» **Problem details**
Scan the records below for lines with the word "agent", then state how many you find and nothing else.
........
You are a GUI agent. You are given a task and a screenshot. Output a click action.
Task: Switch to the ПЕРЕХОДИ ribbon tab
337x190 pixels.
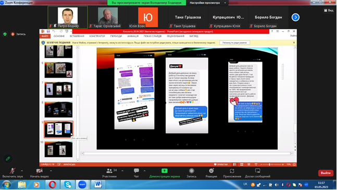click(x=116, y=36)

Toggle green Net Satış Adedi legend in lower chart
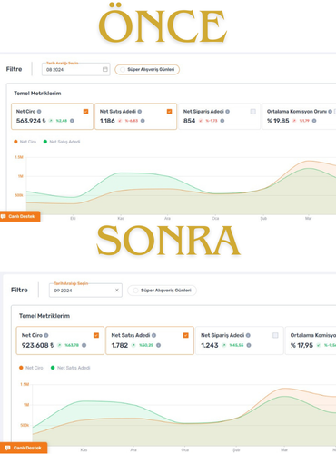point(70,368)
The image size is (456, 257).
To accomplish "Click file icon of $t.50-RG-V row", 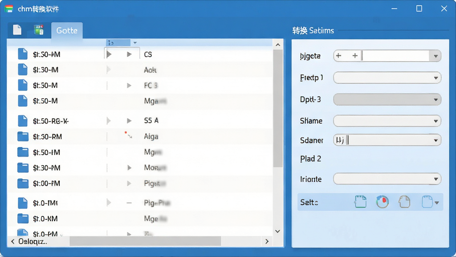I will pos(23,120).
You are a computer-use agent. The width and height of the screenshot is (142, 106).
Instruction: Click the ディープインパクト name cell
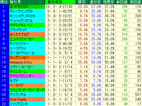(x=27, y=11)
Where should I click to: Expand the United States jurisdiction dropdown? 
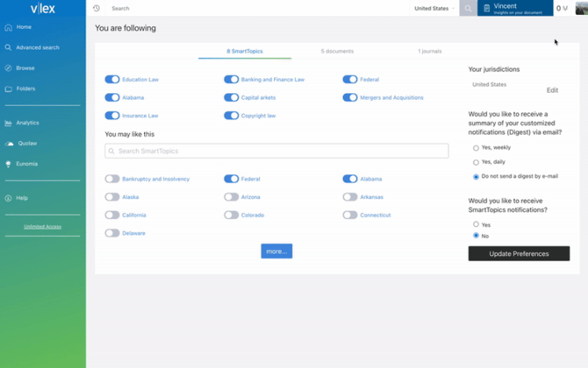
........
» **Worked solution**
2